Metadata-Version: 2.4
Name: tqai
Version: 0.3.1
Summary: TurboQuant KV cache compression for local LLM inference
Project-URL: Homepage, https://github.com/AlphaWaveSystems/tqai
Project-URL: Repository, https://github.com/AlphaWaveSystems/tqai
Project-URL: Issues, https://github.com/AlphaWaveSystems/tqai/issues
Project-URL: Changelog, https://github.com/AlphaWaveSystems/tqai/blob/main/CHANGELOG.md
Author: pbertsch
License-Expression: MIT
License-File: LICENSE
Keywords: apple-silicon,compression,kv-cache,llm,mlx,quantization,turboquant
Classifier: Development Status :: 3 - Alpha
Classifier: Intended Audience :: Developers
Classifier: Intended Audience :: Science/Research
Classifier: License :: OSI Approved :: MIT License
Classifier: Programming Language :: Python :: 3
Classifier: Programming Language :: Python :: 3.10
Classifier: Programming Language :: Python :: 3.11
Classifier: Programming Language :: Python :: 3.12
Classifier: Programming Language :: Python :: 3.13
Classifier: Programming Language :: Python :: 3.14
Classifier: Topic :: Scientific/Engineering :: Artificial Intelligence
Classifier: Typing :: Typed
Requires-Python: >=3.10
Requires-Dist: numpy>=1.24
Provides-Extra: codegen
Requires-Dist: cma>=3.0; extra == 'codegen'
Requires-Dist: scipy>=1.10; extra == 'codegen'
Provides-Extra: cuda
Requires-Dist: torch>=2.1; extra == 'cuda'
Requires-Dist: triton>=2.0; extra == 'cuda'
Provides-Extra: dev
Requires-Dist: pytest-cov>=4.0; extra == 'dev'
Requires-Dist: pytest>=7.0; extra == 'dev'
Requires-Dist: ruff>=0.4; extra == 'dev'
Requires-Dist: scipy>=1.10; extra == 'dev'
Requires-Dist: torch>=2.1; extra == 'dev'
Requires-Dist: transformers>=4.38; extra == 'dev'
Provides-Extra: mlx
Requires-Dist: mlx-lm>=0.12; extra == 'mlx'
Requires-Dist: mlx>=0.14; extra == 'mlx'
Provides-Extra: torch
Requires-Dist: torch>=2.1; extra == 'torch'
Description-Content-Type: text/markdown

# tqai

[![PyPI version](https://img.shields.io/pypi/v/tqai)](https://pypi.org/project/tqai/)
[![License: MIT](https://img.shields.io/badge/License-MIT-blue.svg)](https://opensource.org/licenses/MIT)
[![CI](https://github.com/AlphaWaveSystems/tqai/actions/workflows/ci.yml/badge.svg)](https://github.com/AlphaWaveSystems/tqai/actions/workflows/ci.yml)
[![Python 3.10+](https://img.shields.io/pypi/pyversions/tqai)](https://pypi.org/project/tqai/)
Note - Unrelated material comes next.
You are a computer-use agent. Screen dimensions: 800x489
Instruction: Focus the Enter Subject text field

TurboQuant KV cache compression for local LLM inference.

Compresses the KV cache to ~3 bits per channel with **80%+ memory savings** and zero perplexity change on 8B+ models. Supports both PyTorch (CPU/CUDA) and MLX (Apple Silicon).
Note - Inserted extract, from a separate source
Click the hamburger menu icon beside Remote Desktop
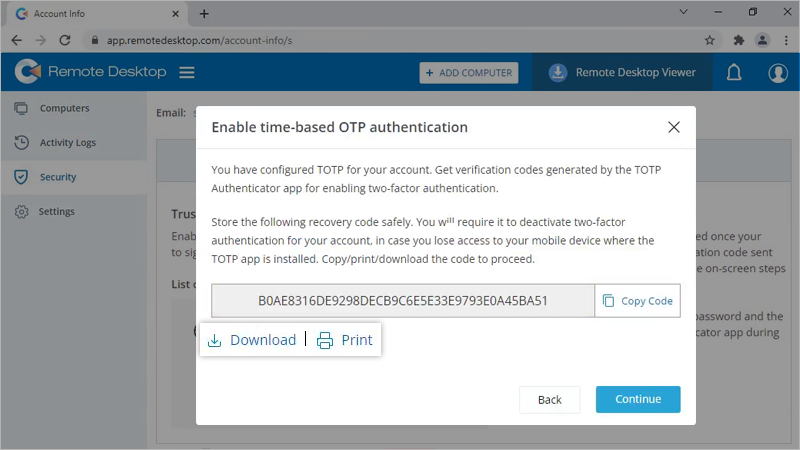186,73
Based on [TurboQuant](https://arxiv.org/abs/2504.19874) (Google Research, ICLR 2026).

---

## Installation

```bash
# PyPI
pip install tqai

# With PyTorch backend
pip install tqai[torch]

# With MLX backend (Apple Silicon)
pip install tqai[mlx]

# Global CLI install (no venv management)
pipx install tqai
pipx inject tqai mlx mlx-lm   # add MLX backend
pipx inject tqai torch         # or PyTorch backend
```

---

## Quick Start

### HuggingFace Transformers (PyTorch)

```python
import tqai
from transformers import AutoModelForCausalLM, AutoTokenizer

model = AutoModelForCausalLM.from_pretrained("Qwen/Qwen2.5-3B-Instruct", dtype="auto")
tokenizer = AutoTokenizer.from_pretrained("Qwen/Qwen2.5-3B-Instruct")

# One line to enable KV cache compression
cache = tqai.patch(model, bits_k=4, bits_v=2)

inputs = tokenizer("Explain quantum entanglement:", return_tensors="pt")
output = model.generate(**inputs, past_key_values=cache, max_new_tokens=200)
print(tokenizer.decode(output[0], skip_special_tokens=True))
```

### MLX (Apple Silicon)

```python
import tqai
import mlx_lm

model, tokenizer = mlx_lm.load("mlx-community/Qwen2.5-7B-Instruct-8bit")

# One line to enable KV cache compression
tqai.patch(model, bits_k=4, bits_v=2, backend="mlx")

response = mlx_lm.generate(model, tokenizer, prompt="Explain quantum entanglement:", max_tokens=200)
print(response)

# Restore original behaviour when done
tqai.unpatch(model)
```

---

## Benchmark Results

All results measured on Apple Silicon (MLX). Full data in [`benchmarks/results/`](benchmarks/results/).

### Perplexity — zero change across every model and config

| Model | Baseline PPL | + tqai K4/V2 | + tqai K3/V2 | Δppl |
|-------|-------------|--------------|--------------|------|
| Qwen2.5-0.5B bf16 | 4.34 | 4.34 | 4.34 | **0.00** |
| Qwen2.5-3B bf16 | 2.49 | 2.49 | 2.49 | **0.00** |
| Llama-3.1-8B Q4 | 2.95 | 2.95 | 2.95 | **0.00** |
| Qwen2.5-7B Q8 | 2.40 | 2.40 | 2.40 | **0.00** |
| Qwen2.5-14B Q4 | 2.22 | 2.22 | 2.22 | **0.00** |
| Gemma 4 E4B Q4 | 126.94 | 126.94 | — | **0.00** |

Δppl = 0.00 across **all models and compression configs** tested (6 models, 12 quantization variants).

### Throughput (MLX, v0.3.1 — fused Metal kernels + incremental cache)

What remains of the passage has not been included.